На улице ослепительно ярко светило солнце. Савва зажмурился. Племянник Марии Федоровны приостановился и поднял лицо к небу.
— Ох, сейчас бы в Ниццу, к морю! — мечтательно воскликнул он.
— Пойдем, мил человек До Ниццы ли теперь? Тем более, что там сейчас тоже не жарко. Забыл, что ли? Студенты мерзнут, — насмешливо сказал Савва, быстрым шагом направляясь к пролетке.
— Савва Тимофеевич! Савва Тимофеевич! — вдруг услышал он знакомый голос и, развернувшись, посмотрел наверх. На подоконнике у открытой форточки, энергично жестикулируя, стояла Мария Федоровна.
К его ногам на снег упала сложенная в несколько раз записка. Сердце Саввы радостно забилось. Неужто вспомнила Маша, что не попрощалась, что кроме студентов и он, Савва, в ее жизни есть, и написала ему слова, которые никак нельзя сказать при посторонних? Нетерпеливо развернул листок бумаги.
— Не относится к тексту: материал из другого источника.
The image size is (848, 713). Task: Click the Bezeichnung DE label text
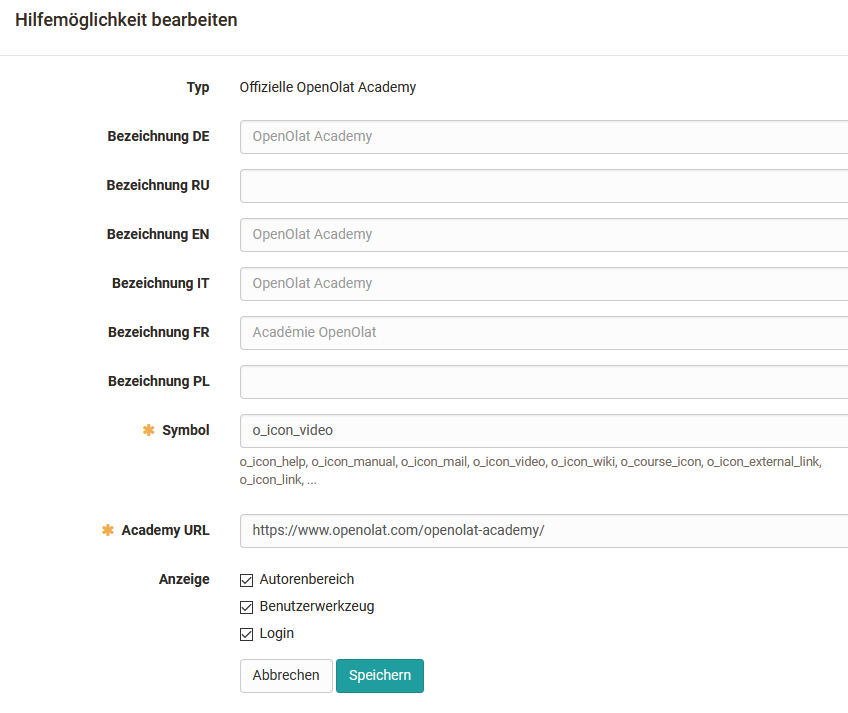tap(158, 137)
«Если купите еще что-то, кроме курток, а также подумаете о продовольствии, буду признательна. М.Ф.»
* * *— Мария Федоровна — в дверях спальни появилась растерянная гувернантка. — Куда нести-то прикажете?
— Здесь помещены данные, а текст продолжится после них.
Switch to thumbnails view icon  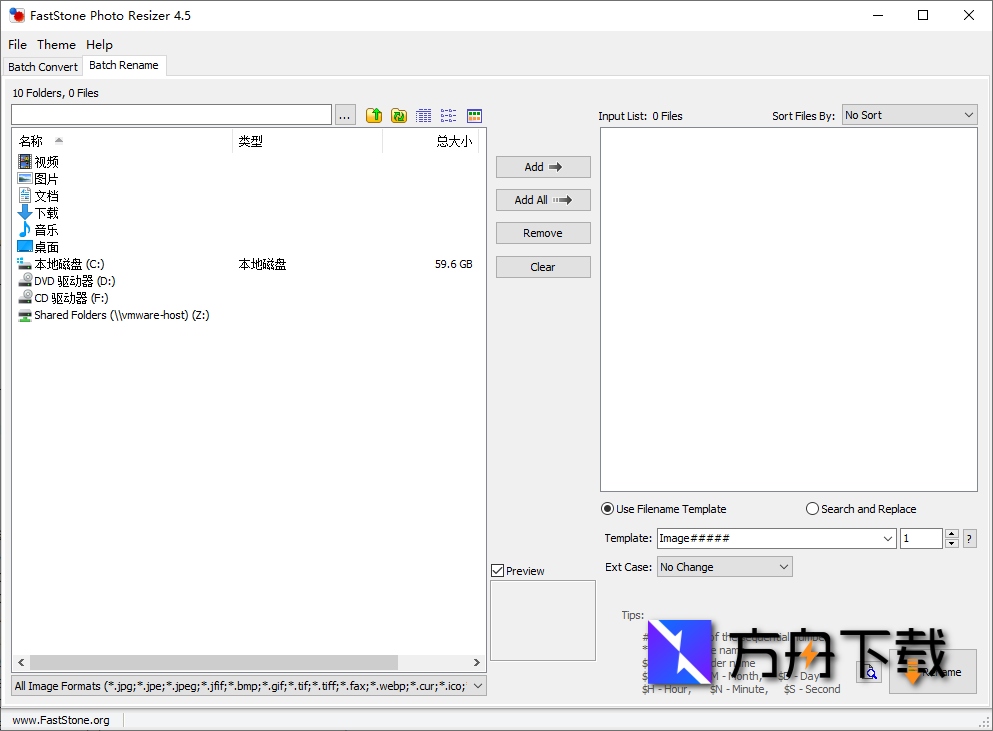click(474, 116)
— Что там? — встрепенулась задремавшая было в кресле-качалке Андреева и, поправив волосы, вышла из комнаты.
Вся прихожая и даже часть коридора были заставлены свертками, коробками и мешками, а по лестнице все поднимали новые и новые покупки.
— Батюшки, — схватилась она за голову. — Несите вот сюда, в столовую.
Когда и столовая была наполнена привезенными вещами, туда бочком втиснулся Андрей и поставил на стол последнюю коробку.
— Все! — выдохнул он, и обессилено опустился на единственный свободный стул.
— Что это, Андрюшенька? — удивленно спросила Мария Федоровна. — Почему так много?
— Здесь… — обвел он рукой покупки, — все, что просили: куртки на теплой подкладке, другая одежда, продовольствие длительного хранения. На всех, — с блаженным выражением на лице вытянул ноги.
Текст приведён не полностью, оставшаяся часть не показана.